I am suffering the same symptoms that you are. It feels like my thyroid is oscillating between hyper and hypo. I get what I call "surges" and they can happen at any time. I will be inundated suddenly with headache, lightheadedness, intestinal upset to the point of needing a bathroom immediately, racing heart, and so on. It goes into full blown panic attacks and Xanax brings my vitals all back under control. It is the stuff of frightening. I hate it. I have been dealing with this since Feb 2013. It has worsened since December.

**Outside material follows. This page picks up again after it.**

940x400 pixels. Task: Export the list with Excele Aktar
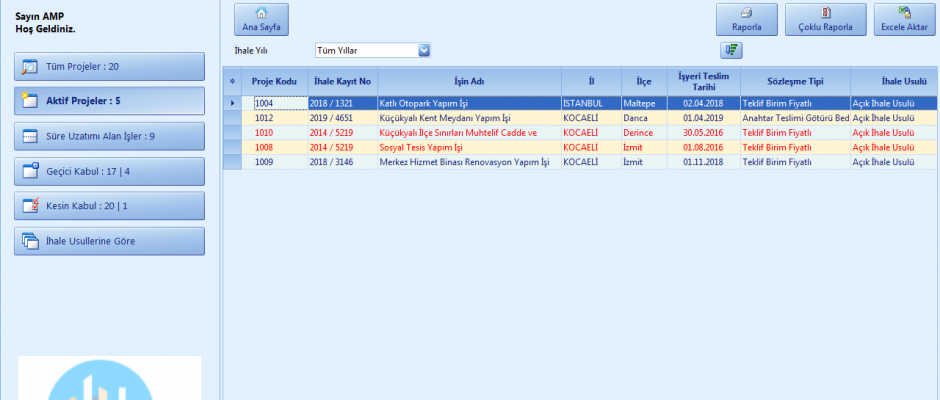pyautogui.click(x=904, y=20)
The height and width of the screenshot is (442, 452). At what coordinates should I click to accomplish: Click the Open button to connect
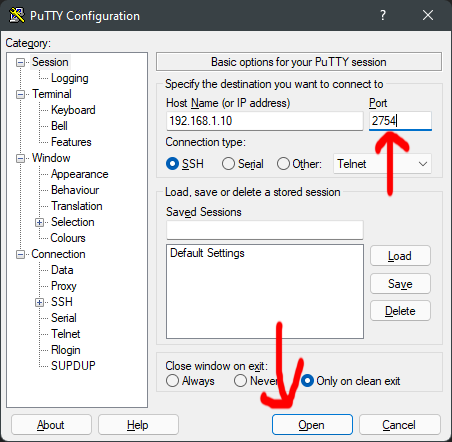point(312,425)
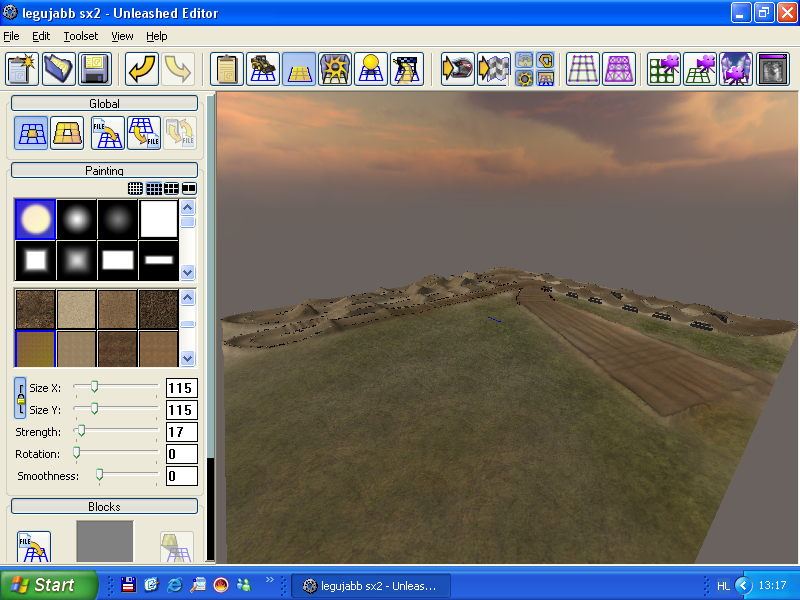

The one thing you and I have in common are we are using the Vivelle dot estradiol patch. My endo has done thyroid panels on me. Since beginning HRT, my reverse T3 has gone from 20 to 25.3 which is above the "normal" range. Prior to beginning Vivelle Dot my reverse T3 was 20. It would appear that the estradiol patch is too much for me (am now down to .0375 and still having surges) causing my thyroid to malfunction and experiencing estrogen dominant symptoms.

Please have your reverse T3 checked. The symptoms we are suffering from are in line with high reverse T3 which can be caused by too much estrogen. My endo has me tracking daily symptoms, and is finding a pattern in which it looks like my body is soaking up the estrogen right away, spitting it out and then the next half of the dosage period I don't have enough estrogen so my thyroid swings the other way.

I don't have the answers but I have an awesome endo and I know between the two of us, we will find out what my body is doing and get me back to Debbie again. Right now, I am afraid to leave my house in case I get another one of these attacks, and they are miserable when they hit. I empathize with you immensely.